Pixel coordinate grounding data
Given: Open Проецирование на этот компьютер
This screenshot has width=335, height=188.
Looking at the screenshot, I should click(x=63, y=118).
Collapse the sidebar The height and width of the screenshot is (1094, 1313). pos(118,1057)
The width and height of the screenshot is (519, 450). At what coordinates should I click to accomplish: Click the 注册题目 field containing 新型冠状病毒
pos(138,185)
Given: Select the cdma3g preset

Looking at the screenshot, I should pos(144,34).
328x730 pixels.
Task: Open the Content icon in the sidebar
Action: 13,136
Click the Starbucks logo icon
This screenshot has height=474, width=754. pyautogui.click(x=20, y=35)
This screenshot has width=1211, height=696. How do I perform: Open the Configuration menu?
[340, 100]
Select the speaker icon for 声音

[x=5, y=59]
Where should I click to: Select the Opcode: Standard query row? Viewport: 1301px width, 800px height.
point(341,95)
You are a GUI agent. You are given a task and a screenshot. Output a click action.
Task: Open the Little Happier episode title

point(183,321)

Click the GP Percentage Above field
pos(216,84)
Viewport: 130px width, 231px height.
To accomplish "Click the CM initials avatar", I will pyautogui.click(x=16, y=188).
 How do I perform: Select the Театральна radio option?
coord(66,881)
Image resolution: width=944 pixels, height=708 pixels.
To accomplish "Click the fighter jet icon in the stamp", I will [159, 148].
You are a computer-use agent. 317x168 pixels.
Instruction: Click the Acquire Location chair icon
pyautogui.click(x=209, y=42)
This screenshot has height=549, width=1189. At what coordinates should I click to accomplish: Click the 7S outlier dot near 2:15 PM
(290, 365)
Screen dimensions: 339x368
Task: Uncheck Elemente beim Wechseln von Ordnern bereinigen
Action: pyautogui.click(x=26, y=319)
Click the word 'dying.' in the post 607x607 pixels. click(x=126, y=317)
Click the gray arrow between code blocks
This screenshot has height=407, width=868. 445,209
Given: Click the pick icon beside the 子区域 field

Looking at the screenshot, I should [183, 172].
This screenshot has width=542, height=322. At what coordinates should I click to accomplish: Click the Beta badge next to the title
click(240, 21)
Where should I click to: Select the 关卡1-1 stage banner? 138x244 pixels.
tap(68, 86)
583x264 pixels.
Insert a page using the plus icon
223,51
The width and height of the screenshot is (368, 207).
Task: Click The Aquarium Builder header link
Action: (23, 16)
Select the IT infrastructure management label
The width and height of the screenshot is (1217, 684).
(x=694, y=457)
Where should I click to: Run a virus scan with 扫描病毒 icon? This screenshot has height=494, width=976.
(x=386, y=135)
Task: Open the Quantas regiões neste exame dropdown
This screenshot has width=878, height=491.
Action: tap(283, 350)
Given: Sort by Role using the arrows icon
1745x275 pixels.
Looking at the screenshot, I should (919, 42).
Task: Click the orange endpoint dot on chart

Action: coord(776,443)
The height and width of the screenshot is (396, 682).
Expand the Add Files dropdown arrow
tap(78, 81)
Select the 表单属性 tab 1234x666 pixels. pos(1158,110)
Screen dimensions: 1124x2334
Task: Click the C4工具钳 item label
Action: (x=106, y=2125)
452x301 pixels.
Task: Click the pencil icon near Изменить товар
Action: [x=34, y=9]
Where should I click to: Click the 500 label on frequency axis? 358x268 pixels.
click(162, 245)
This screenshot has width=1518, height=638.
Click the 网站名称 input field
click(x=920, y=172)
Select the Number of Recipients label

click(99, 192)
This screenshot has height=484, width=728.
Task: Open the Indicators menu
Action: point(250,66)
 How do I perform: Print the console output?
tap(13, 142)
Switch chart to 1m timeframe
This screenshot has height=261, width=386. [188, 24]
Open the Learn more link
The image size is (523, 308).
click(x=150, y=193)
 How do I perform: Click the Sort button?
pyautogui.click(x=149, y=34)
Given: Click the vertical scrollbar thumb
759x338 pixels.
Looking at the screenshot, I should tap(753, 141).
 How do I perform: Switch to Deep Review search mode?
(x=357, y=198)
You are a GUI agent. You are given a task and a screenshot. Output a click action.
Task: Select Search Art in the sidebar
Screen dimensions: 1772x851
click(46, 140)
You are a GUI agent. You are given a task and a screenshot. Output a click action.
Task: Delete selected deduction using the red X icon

= Exercise requirements =
Having read the records above, print them out again exactly.

= Output for this task =
Given: Open Проецирование на этот компьютер
This screenshot has width=335, height=188.
Looking at the screenshot, I should click(x=63, y=118).
Collapse the sidebar The height and width of the screenshot is (1094, 1313). pos(118,1057)
The width and height of the screenshot is (519, 450). At what coordinates should I click to accomplish: Click the 注册题目 field containing 新型冠状病毒
pos(138,185)
Given: Select the cdma3g preset

Looking at the screenshot, I should pos(144,34).
328x730 pixels.
Task: Open the Content icon in the sidebar
Action: 13,136
Click the Starbucks logo icon
This screenshot has height=474, width=754. pyautogui.click(x=20, y=35)
This screenshot has width=1211, height=696. How do I perform: Open the Configuration menu?
[340, 100]
Select the speaker icon for 声音

[x=5, y=59]
Where should I click to: Select the Opcode: Standard query row? Viewport: 1301px width, 800px height.
point(341,95)
You are a GUI agent. You are given a task and a screenshot. Output a click action.
Task: Open the Little Happier episode title

point(183,321)

Click the GP Percentage Above field
pos(216,84)
Viewport: 130px width, 231px height.
To accomplish "Click the CM initials avatar", I will pyautogui.click(x=16, y=188).
 How do I perform: Select the Театральна radio option?
coord(66,881)
Image resolution: width=944 pixels, height=708 pixels.
To accomplish "Click the fighter jet icon in the stamp", I will [159, 148].
You are a computer-use agent. 317x168 pixels.
Instruction: Click the Acquire Location chair icon
pyautogui.click(x=209, y=42)
This screenshot has height=549, width=1189. At what coordinates should I click to accomplish: Click the 7S outlier dot near 2:15 PM
(290, 365)
Screen dimensions: 339x368
Task: Uncheck Elemente beim Wechseln von Ordnern bereinigen
Action: pyautogui.click(x=26, y=319)
Click the word 'dying.' in the post 607x607 pixels. click(x=126, y=317)
Click the gray arrow between code blocks
This screenshot has height=407, width=868. 445,209
Given: Click the pick icon beside the 子区域 field

Looking at the screenshot, I should [183, 172].
This screenshot has width=542, height=322. At what coordinates should I click to accomplish: Click the Beta badge next to the title
click(240, 21)
Where should I click to: Select the 关卡1-1 stage banner? 138x244 pixels.
tap(68, 86)
583x264 pixels.
Insert a page using the plus icon
223,51
The width and height of the screenshot is (368, 207).
Task: Click The Aquarium Builder header link
Action: (23, 16)
Select the IT infrastructure management label
The width and height of the screenshot is (1217, 684).
(x=694, y=457)
Where should I click to: Run a virus scan with 扫描病毒 icon? This screenshot has height=494, width=976.
(x=386, y=135)
Task: Open the Quantas regiões neste exame dropdown
This screenshot has width=878, height=491.
Action: tap(283, 350)
Given: Sort by Role using the arrows icon
1745x275 pixels.
Looking at the screenshot, I should (919, 42).
Task: Click the orange endpoint dot on chart

Action: coord(776,443)
The height and width of the screenshot is (396, 682).
Expand the Add Files dropdown arrow
tap(78, 81)
Select the 表单属性 tab 1234x666 pixels. pos(1158,110)
Screen dimensions: 1124x2334
Task: Click the C4工具钳 item label
Action: (x=106, y=2125)
452x301 pixels.
Task: Click the pencil icon near Изменить товар
Action: [x=34, y=9]
Where should I click to: Click the 500 label on frequency axis? 358x268 pixels.
click(162, 245)
This screenshot has width=1518, height=638.
Click the 网站名称 input field
click(x=920, y=172)
Select the Number of Recipients label

click(99, 192)
This screenshot has height=484, width=728.
Task: Open the Indicators menu
Action: point(250,66)
 How do I perform: Print the console output?
tap(13, 142)
Switch chart to 1m timeframe
This screenshot has height=261, width=386. [188, 24]
Open the Learn more link
The image size is (523, 308).
click(x=150, y=193)
 How do I perform: Click the Sort button?
pyautogui.click(x=149, y=34)
Given: Click the vertical scrollbar thumb
759x338 pixels.
Looking at the screenshot, I should tap(753, 141).
 How do I perform: Switch to Deep Review search mode?
(x=357, y=198)
You are a GUI agent. You are given a task and a screenshot. Output a click action.
Task: Select Search Art in the sidebar
Screen dimensions: 1772x851
click(46, 140)
You are a GUI agent. You are given a task and a screenshot. Output a click action.
Task: Delete selected deduction using the red X icon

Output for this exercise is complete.